The Journal of Value Inquiry 56 (2022), pp. 601-625 (link).

 

ABSTRACT: Linda Zagzebski recently put forward a new theory, moral exemplarism, that is meant to provide an alternative to theories like consequentialism and deontology, and which proposes to define key moral terms by direct reference to exemplars. The theory’s basic structure is straightforward. A virtuous person is defined as a person like that, where that points to individuals like Leopold Socha, Confucius, Jesus Christ, and so on. A key component of this theory is the function played by the emotions, specifically the emotion of admiration, which helps us identify moral exemplars, inspires our emulation of them, and grounds moral motivation.
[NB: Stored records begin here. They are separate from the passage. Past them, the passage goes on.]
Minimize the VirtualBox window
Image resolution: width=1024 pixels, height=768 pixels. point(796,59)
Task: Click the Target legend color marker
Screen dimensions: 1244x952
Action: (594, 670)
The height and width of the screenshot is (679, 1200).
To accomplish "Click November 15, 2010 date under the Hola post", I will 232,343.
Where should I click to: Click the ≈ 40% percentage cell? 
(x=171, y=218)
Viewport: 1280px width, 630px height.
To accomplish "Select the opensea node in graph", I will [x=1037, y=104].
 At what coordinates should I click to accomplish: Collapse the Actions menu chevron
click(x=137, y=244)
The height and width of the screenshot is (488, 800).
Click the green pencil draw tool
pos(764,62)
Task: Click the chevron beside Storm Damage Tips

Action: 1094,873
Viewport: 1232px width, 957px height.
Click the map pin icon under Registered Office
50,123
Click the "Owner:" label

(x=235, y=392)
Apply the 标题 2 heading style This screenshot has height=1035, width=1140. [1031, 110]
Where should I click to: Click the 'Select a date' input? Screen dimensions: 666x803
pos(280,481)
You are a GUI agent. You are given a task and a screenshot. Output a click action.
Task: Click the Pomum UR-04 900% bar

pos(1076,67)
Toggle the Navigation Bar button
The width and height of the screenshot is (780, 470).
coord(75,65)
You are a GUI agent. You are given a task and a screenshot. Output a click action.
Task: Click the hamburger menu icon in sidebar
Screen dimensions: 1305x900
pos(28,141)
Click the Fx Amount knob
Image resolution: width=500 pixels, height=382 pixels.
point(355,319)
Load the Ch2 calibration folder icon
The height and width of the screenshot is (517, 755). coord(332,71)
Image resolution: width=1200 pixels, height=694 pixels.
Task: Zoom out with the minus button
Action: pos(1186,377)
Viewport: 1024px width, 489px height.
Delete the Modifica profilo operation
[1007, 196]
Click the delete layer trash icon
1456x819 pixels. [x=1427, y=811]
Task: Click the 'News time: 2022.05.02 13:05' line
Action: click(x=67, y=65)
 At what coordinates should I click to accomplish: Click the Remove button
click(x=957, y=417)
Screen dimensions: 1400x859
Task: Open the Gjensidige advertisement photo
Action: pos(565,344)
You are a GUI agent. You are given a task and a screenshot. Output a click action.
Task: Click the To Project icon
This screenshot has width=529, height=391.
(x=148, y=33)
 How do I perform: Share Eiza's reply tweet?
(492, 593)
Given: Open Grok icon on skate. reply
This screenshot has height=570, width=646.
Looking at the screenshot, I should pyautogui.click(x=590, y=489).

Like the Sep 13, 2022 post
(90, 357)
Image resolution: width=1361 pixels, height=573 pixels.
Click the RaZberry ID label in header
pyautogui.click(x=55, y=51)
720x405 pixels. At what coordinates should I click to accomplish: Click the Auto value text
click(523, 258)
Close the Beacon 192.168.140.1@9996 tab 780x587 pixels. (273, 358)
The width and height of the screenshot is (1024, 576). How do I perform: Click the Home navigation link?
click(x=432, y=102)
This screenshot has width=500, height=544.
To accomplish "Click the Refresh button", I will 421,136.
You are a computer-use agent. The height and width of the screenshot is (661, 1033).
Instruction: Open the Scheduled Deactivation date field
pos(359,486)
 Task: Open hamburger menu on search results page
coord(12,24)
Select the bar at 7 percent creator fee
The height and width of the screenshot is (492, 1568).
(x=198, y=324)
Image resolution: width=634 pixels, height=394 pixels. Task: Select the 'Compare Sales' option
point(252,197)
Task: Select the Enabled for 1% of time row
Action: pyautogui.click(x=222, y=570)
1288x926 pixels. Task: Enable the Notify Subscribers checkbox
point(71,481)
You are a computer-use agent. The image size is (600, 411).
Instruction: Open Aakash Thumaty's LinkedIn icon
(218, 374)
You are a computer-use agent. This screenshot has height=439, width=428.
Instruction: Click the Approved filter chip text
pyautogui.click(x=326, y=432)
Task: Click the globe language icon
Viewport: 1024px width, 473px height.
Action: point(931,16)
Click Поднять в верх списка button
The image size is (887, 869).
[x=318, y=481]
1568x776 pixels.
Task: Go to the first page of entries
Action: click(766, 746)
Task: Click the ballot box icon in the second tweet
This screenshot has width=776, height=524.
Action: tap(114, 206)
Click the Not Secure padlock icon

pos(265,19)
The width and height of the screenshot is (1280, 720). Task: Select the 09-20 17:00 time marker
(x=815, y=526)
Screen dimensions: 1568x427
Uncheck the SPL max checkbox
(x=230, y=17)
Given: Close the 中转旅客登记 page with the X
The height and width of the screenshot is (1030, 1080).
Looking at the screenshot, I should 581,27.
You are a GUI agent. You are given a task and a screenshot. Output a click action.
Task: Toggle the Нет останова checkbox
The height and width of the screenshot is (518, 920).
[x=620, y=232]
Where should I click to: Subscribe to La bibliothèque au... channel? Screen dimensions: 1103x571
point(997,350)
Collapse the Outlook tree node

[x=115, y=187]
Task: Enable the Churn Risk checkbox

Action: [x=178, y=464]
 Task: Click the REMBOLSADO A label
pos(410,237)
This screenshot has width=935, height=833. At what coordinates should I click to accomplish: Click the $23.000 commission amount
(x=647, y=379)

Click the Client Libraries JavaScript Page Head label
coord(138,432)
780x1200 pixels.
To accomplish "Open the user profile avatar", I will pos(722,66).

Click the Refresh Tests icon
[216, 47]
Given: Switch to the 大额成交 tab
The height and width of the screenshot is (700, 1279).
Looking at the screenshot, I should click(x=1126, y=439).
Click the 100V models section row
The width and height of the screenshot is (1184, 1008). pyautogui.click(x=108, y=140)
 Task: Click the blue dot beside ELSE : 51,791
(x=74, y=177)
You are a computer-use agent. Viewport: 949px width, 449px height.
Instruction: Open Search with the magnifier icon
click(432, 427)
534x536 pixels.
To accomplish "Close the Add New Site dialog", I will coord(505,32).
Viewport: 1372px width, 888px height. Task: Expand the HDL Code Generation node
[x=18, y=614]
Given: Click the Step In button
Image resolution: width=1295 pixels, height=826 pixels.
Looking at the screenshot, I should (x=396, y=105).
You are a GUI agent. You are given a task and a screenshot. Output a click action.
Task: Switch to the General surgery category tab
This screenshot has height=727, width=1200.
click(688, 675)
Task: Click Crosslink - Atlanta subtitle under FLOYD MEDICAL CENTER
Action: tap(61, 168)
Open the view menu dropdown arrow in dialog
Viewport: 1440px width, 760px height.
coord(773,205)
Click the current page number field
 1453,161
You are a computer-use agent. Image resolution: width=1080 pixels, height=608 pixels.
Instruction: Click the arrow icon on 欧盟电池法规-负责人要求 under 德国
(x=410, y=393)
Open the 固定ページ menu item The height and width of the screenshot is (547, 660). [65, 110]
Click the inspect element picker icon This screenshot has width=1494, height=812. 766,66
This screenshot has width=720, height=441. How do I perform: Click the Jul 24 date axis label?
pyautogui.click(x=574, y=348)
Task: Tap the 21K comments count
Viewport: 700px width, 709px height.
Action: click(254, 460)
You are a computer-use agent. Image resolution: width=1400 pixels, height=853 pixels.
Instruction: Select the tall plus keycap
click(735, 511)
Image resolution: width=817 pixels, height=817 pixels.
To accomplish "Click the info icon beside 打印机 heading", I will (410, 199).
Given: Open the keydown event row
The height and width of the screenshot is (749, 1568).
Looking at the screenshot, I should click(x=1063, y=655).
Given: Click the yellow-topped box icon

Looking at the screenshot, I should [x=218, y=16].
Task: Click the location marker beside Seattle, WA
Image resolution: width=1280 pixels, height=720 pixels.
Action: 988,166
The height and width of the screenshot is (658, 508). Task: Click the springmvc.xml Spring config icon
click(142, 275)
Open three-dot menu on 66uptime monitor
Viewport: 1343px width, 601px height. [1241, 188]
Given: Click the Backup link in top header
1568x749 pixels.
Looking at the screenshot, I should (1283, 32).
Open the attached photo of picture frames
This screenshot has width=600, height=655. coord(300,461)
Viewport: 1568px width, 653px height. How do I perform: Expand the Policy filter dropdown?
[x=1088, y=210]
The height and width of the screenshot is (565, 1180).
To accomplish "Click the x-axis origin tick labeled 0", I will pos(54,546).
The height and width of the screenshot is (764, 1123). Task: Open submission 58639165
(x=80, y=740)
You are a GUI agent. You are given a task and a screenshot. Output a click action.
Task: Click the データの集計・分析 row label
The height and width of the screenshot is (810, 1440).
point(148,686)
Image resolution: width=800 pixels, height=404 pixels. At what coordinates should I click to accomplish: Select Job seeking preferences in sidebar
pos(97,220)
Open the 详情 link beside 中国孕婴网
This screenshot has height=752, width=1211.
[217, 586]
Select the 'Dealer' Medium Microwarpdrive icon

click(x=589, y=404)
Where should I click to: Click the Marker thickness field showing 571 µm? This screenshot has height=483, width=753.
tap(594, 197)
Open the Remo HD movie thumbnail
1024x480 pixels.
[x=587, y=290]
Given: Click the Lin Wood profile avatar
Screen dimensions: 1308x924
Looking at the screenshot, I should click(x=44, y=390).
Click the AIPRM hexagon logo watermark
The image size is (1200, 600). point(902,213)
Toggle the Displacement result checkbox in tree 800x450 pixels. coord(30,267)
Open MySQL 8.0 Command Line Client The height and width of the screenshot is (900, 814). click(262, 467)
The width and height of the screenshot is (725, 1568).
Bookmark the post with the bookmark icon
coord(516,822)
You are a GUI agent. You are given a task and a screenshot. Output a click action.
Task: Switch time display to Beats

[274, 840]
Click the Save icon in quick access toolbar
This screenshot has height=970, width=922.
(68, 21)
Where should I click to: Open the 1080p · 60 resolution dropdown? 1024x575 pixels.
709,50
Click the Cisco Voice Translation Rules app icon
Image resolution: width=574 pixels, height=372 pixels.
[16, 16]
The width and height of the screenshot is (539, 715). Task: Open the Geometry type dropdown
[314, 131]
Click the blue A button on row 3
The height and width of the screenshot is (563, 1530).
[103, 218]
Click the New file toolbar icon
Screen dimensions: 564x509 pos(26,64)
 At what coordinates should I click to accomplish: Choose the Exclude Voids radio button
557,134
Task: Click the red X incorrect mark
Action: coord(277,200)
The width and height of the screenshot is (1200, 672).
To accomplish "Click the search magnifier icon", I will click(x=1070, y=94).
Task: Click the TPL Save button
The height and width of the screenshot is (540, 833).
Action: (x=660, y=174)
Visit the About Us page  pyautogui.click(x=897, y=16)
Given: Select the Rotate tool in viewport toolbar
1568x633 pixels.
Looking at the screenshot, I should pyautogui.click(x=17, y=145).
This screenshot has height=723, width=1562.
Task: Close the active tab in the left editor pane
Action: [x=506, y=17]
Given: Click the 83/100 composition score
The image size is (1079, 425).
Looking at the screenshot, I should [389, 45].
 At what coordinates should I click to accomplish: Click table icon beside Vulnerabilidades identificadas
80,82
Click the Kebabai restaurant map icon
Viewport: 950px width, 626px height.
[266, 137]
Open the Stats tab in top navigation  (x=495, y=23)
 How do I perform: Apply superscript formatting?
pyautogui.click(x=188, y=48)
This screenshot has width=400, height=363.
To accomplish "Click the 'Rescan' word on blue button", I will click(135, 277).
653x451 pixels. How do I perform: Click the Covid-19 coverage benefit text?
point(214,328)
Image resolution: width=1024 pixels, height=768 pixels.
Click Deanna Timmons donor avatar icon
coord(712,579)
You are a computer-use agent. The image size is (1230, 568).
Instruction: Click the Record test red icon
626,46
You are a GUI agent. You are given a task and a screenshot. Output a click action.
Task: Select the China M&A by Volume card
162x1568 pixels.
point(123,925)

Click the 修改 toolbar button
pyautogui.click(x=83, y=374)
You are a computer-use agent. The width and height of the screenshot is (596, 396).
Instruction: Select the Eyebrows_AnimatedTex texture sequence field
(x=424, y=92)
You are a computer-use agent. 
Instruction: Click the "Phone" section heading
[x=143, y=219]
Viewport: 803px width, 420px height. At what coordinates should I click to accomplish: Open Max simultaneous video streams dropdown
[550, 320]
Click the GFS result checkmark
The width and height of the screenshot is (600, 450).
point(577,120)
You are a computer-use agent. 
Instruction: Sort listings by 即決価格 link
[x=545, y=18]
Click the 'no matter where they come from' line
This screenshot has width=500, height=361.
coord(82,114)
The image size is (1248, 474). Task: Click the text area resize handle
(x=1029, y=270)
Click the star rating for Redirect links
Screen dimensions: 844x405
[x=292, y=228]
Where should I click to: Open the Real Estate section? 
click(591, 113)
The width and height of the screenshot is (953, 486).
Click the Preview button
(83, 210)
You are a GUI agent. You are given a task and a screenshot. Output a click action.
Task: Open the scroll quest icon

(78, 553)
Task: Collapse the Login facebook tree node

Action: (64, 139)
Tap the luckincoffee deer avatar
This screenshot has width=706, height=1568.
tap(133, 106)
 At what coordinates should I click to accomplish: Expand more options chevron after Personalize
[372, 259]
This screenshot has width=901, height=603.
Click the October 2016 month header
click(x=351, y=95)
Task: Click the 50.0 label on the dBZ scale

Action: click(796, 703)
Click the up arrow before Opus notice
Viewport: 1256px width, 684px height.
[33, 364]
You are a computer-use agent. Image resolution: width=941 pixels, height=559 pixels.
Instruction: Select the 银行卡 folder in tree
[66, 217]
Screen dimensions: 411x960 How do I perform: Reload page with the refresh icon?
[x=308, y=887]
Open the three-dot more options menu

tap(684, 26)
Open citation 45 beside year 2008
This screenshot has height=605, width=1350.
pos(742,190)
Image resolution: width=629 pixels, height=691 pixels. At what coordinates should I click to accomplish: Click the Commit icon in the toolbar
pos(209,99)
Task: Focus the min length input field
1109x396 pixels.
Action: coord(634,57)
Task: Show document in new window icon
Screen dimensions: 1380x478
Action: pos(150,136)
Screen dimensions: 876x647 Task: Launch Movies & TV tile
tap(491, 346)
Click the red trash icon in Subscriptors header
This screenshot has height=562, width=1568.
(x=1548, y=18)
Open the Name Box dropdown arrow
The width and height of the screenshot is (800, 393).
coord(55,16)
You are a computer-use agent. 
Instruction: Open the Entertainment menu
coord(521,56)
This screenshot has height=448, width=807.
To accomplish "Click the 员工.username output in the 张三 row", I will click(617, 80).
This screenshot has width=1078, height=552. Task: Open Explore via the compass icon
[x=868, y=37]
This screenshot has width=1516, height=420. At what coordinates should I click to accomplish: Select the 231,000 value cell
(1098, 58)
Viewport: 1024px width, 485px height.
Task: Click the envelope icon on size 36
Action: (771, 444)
In other words, admiration tracks persons like that. The aim of this article is to show that unless moral exemplarism recognises and incorporates an aesthetic dimension to morality, as did, for instance, eighteenth-century sentimentalists by recognising the categories of moral beauty and ugliness, the theory suffers important theoretical difficulties, whilst failing to yield some of the theoretical merits that it boasts. To this end, I will cast doubt on the prominent role accorded to the emotion of admiration for morality, arguing that it has to either be qualified as a specific kind of admiration––namely that which takes the beautiful as its object––or be replaced altogether with the affective response to the beautiful, a mark of which is pleasure or delight in the contemplation of an object. In short, an aesthetics of character is necessary in order to properly theorise the affective and motivational components of morality under an exemplarist framework.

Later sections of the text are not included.